Un aspect important du message du Becht est d'affirmer que l'homme religieux doit s'intéresser à tous les êtres humains, sans exception. Nombre de récits et de contes montrent le caractère populaire des deux mouvements spirituels. On y voit le maître voyager avec ses disciples et partager souvent la vie quotidienne desgens, leur nourriture et leurs problèmes, particulièrement la vie de ceux qui étaient le plus défavorisés dans la hiérarchie sociale.
François et le Becht ont eu, tous deux, des démêlés avec la hiérarchie religieuse de leur temps: ils trouvèrent le moyen, cependant, de rester dans les limites de la religion « normative ». Le Becht et ses disciples se heurtèrent à l'opposition de certaines des autorités rabbiniques, mais on arriva finalement à une sorte de paix. St François, de même, sut trouver une position « marginale » acceptable; il réussit à mener un genre de vie chrétienne fort peu conventionnelle, mais qui reçut l'approbation du Pape. L'existence du mouvement franciscain fut, à ses origines, précaire. Un historien a pu affirmer que ceux qui, en son temps, ont admiré St François ont rarement réalisé «combien il avait frôlé de près les flammes qui l'entouraient et qui consumèrent certains de ceux qui lui furent le plus proches, ses amis et frères persécutés ». Et pourtant François comme le Becht sont tous deux reconnus, de nos jours, comme de « grands hommes ».
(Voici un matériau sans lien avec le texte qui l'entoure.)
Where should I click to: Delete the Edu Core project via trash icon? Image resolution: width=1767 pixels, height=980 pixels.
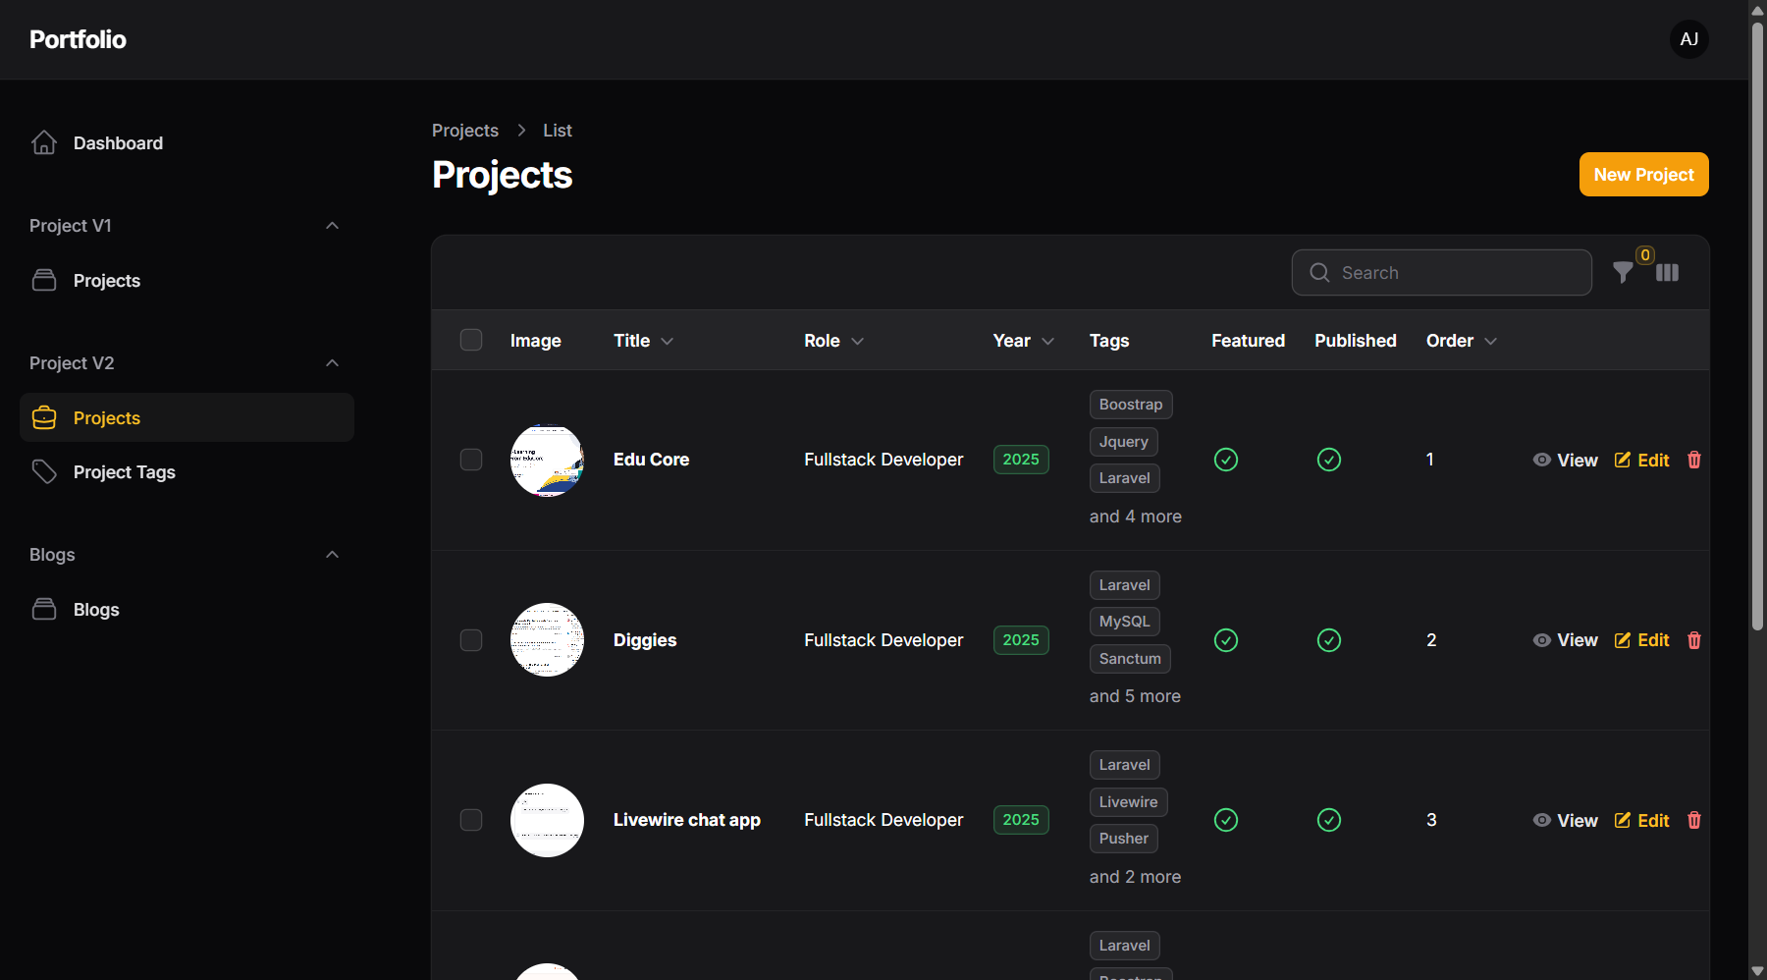pos(1693,460)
La religion, une sorte de danse étrange
Peut-on considérer comme « mystiques » les deux mouvements, hassidique et franciscain? Oui, si l'on considère comme mystique un homme qui a faim et soif de Dieu, d'un contact immédiat et direct avec Lui, et dont la vie entière est fondée sur la quête de Dieu. Le Baal Chem distinguait deux formes de religion: celle qui est un Fiat à la tradition et celle qui jaillit d'une expérience personnelle, c'est cette dernière que nous appelons « mystique ». Le Becht explique cela dans le commentaire qu'il fait à l'introduction de l'une des prières les plus importantes de la Synagogue, et qui commence par ces mots: «Dieu d'Abraham, Dieu d'Isaac et Dieu de Jacob ». Il est important de constater, fait remarquer le Becht, que le début de cette prière n'est jamais abrégé en a Dieu d'Abraham, d'Isaac et de Jacob », et cela, pense-t-il, parce que « Isaac et Jacob n'ont pu se contenter de s'appuyer sur la tradition d'Abraham, ils ont dû eux-mêmes partir en quête du Divin »; de là les expressions « Dieu d'Isaac u et « Dieu de Jacob ». En une autre occasion, le Becht conseille à ses disciples de ne négliger aucune des deux approches. Cela signifie, à mon sens, que la tradition avec ses rites et son langage est renouvelée de l'intérieur par un feu, un embrasement de l'existence (hitlahavout). En d'autres termes, la recherche sincère de Dieu unit le sens religieux à la religion; la tradition en est vivifiée et cette dernière, à son tour, permet d'adapter son mode de vie à la recherche mystique.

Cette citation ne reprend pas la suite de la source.